At the height of the pandemic in 2020, a number of start-ups across the industry, particularly those in the EV and AV space, went public through complicated reverse mergers with companies known as SPACs. These mergers typically involved obscure funding corporations whose names few had ever heard of before, such as SPAQ_u.N, short for Spartan Energy Acquisition Corp, which completed a reverse merger with EV start-up Fisker in July 2020. Nikola completed a SPAC with VectorIQ Acquisition Corp that same summer. Lordstown Motors went public through a SPAC with DiamondPeak Holdings Corp. The goal in each of these situations was for the SPAC to serve as a blank check that would open up Wall Street financing without the normal time and scrutiny required for a traditional public offering.

That’s great in theory but is proving problematic in practice. Last Monday I documented the problems at Nikola Motors, which has lost 76% of its value since going public and whose former CEO and chairman, Trevor Milton, now faces multiple charges of securities and wire fraud from the US Department of Justice owing to shady dealings around the SPAC. Likewise, Fisker soared to a peak value of $8Bn in February 2021 post SPAC; now it’s plummeted to about $4Bn because of concerns that it won’t be able to achieve profitability even if it manages to bring its Ocean electric crossover to market by Q4 2022. Lordstown Motors was the darling of the Trump administration when it revived a shuttered Ohio factory and went public with a valuation over $4Bn. Now it’s down to roughly $1Bn and just went crawling to a hedge fund for an additional $400M in investment to help its cash-strapped operations.

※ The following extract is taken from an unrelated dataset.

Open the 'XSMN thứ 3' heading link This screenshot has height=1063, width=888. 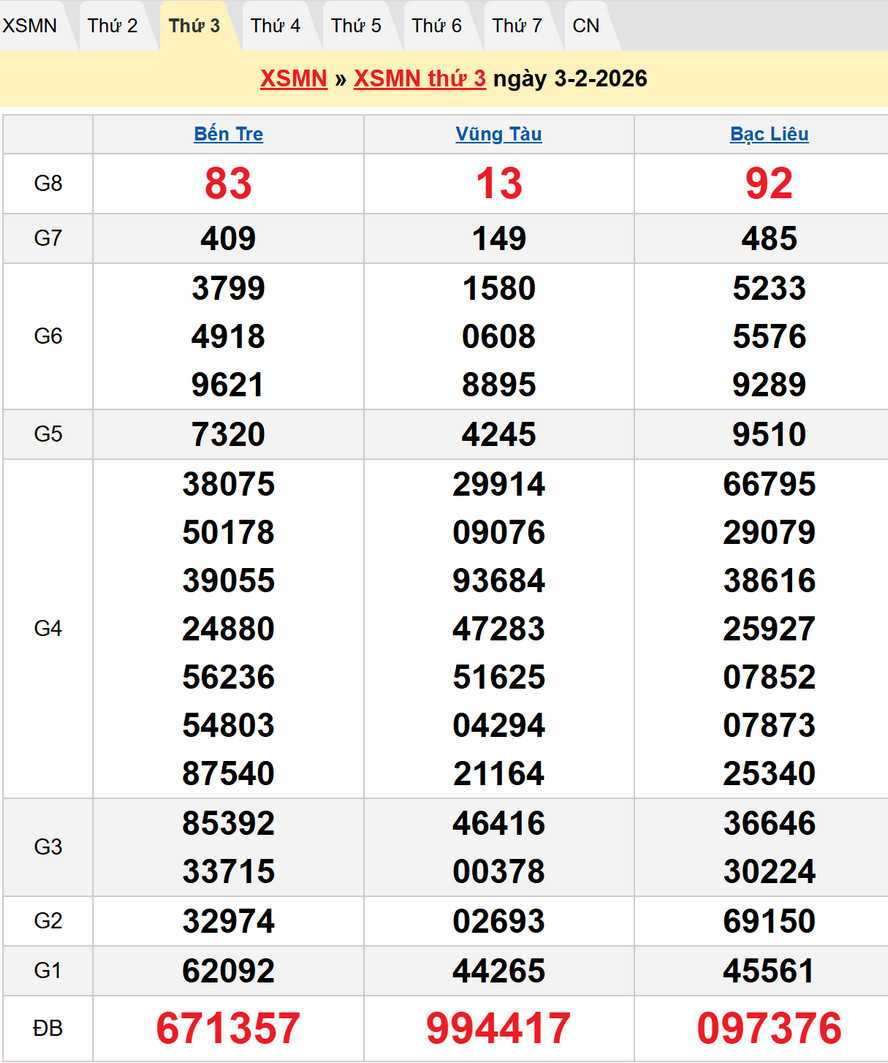coord(420,79)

Part of the problem is timing. Each of these start-ups is trying to succeed in a fledgling market where consumer interest is still lagging and it’s difficult to reach economies of scale, as Tesla has finally managed to do after 18 years at the office. At the same time, in the face of regulatory mandates and growing public concern over global warming, major automakers are finally putting their marketing and manufacturing might behind the EV revolution, which doubles the squeeze on EV start-ups. Every week now, it would seem, we see a new EV reveal from a mainstream automaker. Last week the GAC Group and Huawei announced a pure electric “smart SUV”. Volkswagen unveiled a near-market-ready, all-electric, midsize SUV version of the ID.5. Tack on the fact that many EV start-ups are now beholden to stakeholders who demand profitability today, rather than on a more gradual, start-up friendly trajectory, and you start to understand the growing investor concern.

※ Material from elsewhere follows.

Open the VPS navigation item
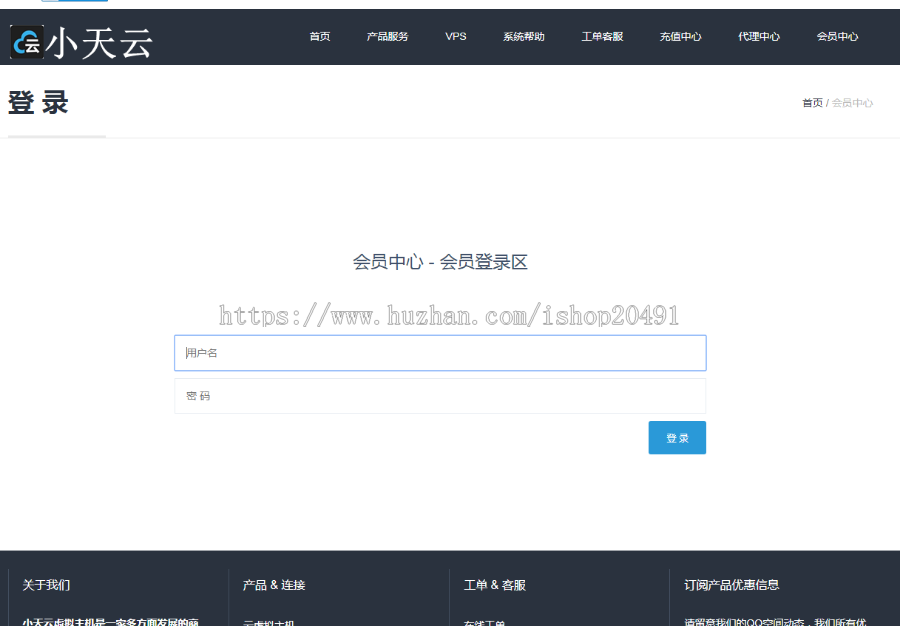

There’s something more at play here than just timing and shifting market dynamics. It’s also a matter of the SPAC structure itself, as a second quarter earnings call from Velodyne made clear last week. Velodyne is one of the world’s leading suppliers of LiDAR technology. Its investors included Ford, Baidu and Hyundai when it went public by way of a SPAC named Graf Industrial Corp in July 2020. The SPAC succeeded in injecting Velodyne with $150M in fresh investment, at a market value of $1.8Bn. Yet, last week, the company revealed that it’s mired in corporate dysfunction that’s costing it dearly in legal fees and equity compensation. Specifically, the SPAC’s new board opened a $3.7M investigation into Velodyn’s founder, David Hall, and his wife, Marta Thoma Hall, and ended up controversially stripping both of their positions within the company. Hall fired back that his company’s struggles were down to the SPAC’s new board members and its SPAC-appointed CEO, Anand Gopalan, who then resigned three weeks ago with an $8M payout.

The turmoil has seen Ford sell its shares of Velodyne and announce plans to produce LiDAR internally with Argo. Couple this picture of SPAC disarray with an equally tumultuous window into SPAC life at Nikola and Lordstown, and a sad portrait of desperation and dwindling prospects begins to appear across the automotive SPAC universe.